La svolta fu compiuta dai Romani: il vino non era solo fonte di baldoria, allegria o un solo fenomeno culturale, ma poteva divenire anche fonte di guadagno. All’epoca dell’Impero Romano la viticoltura si diffuse enormemente raggiungendo l’Europa settentrionale. Con la conquista dei territori le legioni diffusero la vite a sostentamento degli stanziamenti creati. Furono proprio i romani dal II sec. d.C. ad iniziare la coltivazione della vite in Europa presso luoghi oggi famosi e rinomati come Bordeaux, Borgogna, Loira e Champagne. I Romani iniziarono a conservare il vino in barili in legno e bottiglie di vetro enfatizzando il concetto di annata e invecchiamento. Inoltre gli imperatori, capendo l’importanza della coltura, stabilirono delle normative a difesa della vite e le regole per la vinificazione. Introdurrano, pensate, il concetto di microzona, un'area con clima specifico nella quale produrre un vino di qualità.
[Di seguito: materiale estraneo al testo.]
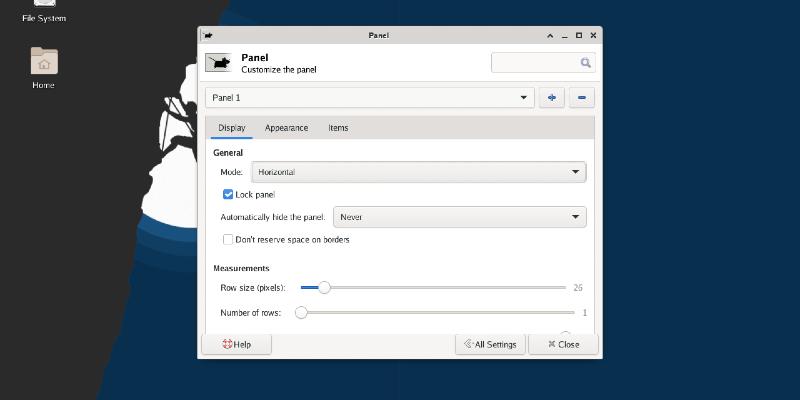The image size is (800, 400).
Task: Roll up the Panel window with arrow icon
Action: 549,35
Con la caduta dell'Impero Romano, e le scorribande barbariche, la cultura viticola fu abbandonata. Le campagne devastate e saccheggiate venivano abbandonate dai contadini. Il vino comincia ad assumere una funzione sacrale e la Chiesa Cristiana ebbe il merito di offrire sicurezza e protezione a chi praticava la viticoltura. Nei monasteri si coltivavano ortaggi, ma anche la vite.Nei Vangeli il vino è elemento presente ed essenziale, dalle "Nozze di Cana" fino all'episodio dell'ultima cena.. Il vino diviene sangue, è il sangue della terra "sanguinis uvae" insieme al pane azzimo diventano il nutrimento dell'anima. Il vino e il pane, nel momento dell'offerta, vengono trasmutati in sangue e corpo di Cristo. Il vino per il compimento del culto religioso, il vino Divino. La chiesa Cristiana fù propulsione per lo sviluppo della viticoltura. I monasteri divennero centri di aggregazione di contadini i quali cominciarono a radunarsi intorno alle Abbazie ed a lavorare i vigneti protetti da recinti. I monaci iniziarono ad insegnare le tecniche della viticoltura e della vinificazione agli agricoltori ed è per questo che la vite divenne simbolo di ricchezza, tanto che anche le popolazioni barbariche insediatesi, iniziarono a prendere in considerazione la viticoltura. Le regole nei monasteri si ammorbidirono.. e “ora et labora” venne affiancato da “bibite frates ne diabulus vos otiosos inveniat” (bevete fratelli perché il diavolo non vi colga oziosi). Intorno al 1400, i benedettini si cominciano ad occupare del terreno e ad analizzarlo per stabilire quale sia il più adatto alla viticoltura (la Cote d'or viene suddivisa in appezzamenti).
La richiesta aumentò così come la produzione, il vino affluiva in città ed iniziò a rappresentare fonte di guadagno per i commercianti.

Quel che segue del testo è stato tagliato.